> [Task goal]
Say how many lines in the following entries include "Launch", and add nothing else.

> [Provided entries]

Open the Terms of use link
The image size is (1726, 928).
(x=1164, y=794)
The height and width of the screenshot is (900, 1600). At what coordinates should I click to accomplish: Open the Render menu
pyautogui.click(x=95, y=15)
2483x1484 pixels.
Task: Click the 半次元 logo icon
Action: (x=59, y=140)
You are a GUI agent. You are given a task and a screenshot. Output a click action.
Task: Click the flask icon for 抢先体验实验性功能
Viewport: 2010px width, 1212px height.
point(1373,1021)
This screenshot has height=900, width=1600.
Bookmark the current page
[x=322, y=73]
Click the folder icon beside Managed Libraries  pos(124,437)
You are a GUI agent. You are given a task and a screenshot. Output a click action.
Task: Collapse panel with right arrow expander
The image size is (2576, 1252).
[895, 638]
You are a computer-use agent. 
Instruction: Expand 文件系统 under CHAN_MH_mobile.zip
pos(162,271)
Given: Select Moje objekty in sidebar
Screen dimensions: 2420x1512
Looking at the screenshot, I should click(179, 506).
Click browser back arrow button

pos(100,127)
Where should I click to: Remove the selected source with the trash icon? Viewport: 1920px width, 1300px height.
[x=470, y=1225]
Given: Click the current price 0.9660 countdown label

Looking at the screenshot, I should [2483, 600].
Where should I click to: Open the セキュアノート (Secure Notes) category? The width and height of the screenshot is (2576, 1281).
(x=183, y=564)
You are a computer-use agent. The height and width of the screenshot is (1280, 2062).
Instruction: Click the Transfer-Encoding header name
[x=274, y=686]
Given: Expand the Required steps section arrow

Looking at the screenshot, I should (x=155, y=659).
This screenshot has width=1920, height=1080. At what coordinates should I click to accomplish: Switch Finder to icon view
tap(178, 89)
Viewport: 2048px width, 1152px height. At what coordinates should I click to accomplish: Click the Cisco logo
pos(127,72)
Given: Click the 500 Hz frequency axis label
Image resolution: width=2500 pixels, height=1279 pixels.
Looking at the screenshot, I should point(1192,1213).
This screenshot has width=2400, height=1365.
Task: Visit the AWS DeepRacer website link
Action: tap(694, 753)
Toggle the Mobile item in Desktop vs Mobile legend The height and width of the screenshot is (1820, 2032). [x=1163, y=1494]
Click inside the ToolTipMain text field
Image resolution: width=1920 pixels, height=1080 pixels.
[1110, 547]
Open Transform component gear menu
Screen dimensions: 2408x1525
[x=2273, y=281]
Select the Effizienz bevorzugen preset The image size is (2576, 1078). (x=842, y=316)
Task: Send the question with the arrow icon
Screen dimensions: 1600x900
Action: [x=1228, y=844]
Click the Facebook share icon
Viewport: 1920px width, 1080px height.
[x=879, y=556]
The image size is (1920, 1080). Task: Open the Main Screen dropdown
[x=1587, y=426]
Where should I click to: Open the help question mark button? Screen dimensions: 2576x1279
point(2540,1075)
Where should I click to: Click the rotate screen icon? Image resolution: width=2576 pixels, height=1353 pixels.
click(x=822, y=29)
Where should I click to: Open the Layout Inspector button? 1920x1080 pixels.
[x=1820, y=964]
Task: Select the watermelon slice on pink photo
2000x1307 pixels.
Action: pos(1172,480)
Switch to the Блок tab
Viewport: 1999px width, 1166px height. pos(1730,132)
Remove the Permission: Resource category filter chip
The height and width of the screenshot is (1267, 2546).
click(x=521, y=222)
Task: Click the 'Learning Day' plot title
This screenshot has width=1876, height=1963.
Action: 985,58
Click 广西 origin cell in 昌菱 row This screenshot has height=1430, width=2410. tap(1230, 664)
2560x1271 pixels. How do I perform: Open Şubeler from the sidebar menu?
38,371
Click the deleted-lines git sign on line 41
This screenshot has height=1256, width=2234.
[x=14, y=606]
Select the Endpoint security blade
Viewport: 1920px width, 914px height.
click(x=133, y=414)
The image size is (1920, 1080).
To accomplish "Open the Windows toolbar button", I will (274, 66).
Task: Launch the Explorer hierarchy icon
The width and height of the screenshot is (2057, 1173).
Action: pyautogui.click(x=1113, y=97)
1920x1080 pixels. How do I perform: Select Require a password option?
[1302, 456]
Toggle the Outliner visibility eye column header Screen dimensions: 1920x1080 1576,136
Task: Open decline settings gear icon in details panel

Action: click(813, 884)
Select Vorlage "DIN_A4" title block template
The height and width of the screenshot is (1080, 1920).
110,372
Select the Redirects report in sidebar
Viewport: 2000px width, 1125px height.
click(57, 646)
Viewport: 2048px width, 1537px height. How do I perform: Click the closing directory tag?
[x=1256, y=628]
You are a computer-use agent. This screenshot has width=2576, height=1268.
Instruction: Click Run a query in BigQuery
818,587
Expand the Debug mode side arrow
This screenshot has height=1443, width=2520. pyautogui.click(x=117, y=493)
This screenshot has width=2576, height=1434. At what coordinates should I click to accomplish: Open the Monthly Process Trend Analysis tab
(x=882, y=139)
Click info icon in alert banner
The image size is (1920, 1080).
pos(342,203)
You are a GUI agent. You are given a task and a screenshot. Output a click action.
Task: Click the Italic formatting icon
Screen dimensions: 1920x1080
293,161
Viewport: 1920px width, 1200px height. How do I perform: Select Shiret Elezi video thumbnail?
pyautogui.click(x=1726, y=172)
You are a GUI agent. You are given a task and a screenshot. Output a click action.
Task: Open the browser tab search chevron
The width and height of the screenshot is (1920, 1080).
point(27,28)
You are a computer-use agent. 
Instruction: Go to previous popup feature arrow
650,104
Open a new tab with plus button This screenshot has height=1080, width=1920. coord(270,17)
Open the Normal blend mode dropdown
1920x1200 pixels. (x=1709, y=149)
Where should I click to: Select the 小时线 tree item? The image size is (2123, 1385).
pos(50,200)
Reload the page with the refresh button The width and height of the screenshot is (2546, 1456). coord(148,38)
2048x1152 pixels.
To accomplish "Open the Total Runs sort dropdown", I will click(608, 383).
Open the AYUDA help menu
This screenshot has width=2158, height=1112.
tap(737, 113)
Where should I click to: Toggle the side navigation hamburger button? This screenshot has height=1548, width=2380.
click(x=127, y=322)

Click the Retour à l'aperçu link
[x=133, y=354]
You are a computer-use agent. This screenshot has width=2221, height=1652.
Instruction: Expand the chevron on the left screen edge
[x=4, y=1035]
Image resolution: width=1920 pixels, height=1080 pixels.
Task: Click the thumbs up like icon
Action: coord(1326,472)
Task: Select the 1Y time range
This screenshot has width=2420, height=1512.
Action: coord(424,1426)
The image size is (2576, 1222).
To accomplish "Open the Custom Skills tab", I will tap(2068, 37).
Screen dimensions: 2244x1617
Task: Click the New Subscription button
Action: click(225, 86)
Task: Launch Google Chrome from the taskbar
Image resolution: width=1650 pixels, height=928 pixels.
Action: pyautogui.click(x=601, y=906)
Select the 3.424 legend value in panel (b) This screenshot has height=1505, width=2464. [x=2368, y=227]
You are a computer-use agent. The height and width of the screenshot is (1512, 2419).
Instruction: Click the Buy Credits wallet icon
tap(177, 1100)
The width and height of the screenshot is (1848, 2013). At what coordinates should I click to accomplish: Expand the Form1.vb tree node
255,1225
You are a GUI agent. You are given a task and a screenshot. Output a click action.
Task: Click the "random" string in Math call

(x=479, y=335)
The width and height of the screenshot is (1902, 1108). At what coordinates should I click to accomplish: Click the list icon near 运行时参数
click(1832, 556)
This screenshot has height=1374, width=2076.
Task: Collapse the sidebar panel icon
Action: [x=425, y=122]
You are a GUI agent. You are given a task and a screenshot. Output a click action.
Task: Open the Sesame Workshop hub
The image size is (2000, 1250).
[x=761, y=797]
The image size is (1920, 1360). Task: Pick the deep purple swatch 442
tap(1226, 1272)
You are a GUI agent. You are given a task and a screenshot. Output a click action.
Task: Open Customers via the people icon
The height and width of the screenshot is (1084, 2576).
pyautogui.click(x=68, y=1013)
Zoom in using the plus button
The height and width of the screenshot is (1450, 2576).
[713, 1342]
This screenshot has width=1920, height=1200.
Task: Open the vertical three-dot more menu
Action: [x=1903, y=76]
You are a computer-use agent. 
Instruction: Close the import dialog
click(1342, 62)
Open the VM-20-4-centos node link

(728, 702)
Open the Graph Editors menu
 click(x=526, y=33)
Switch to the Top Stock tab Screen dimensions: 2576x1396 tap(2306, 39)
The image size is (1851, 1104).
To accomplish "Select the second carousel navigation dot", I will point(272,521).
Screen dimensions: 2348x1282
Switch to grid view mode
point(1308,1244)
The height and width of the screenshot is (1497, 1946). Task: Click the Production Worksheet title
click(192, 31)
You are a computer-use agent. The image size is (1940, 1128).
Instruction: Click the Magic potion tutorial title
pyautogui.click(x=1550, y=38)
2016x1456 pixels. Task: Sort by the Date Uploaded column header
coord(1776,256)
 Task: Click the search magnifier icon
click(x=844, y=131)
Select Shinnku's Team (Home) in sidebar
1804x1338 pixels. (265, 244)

> [Task answer]
2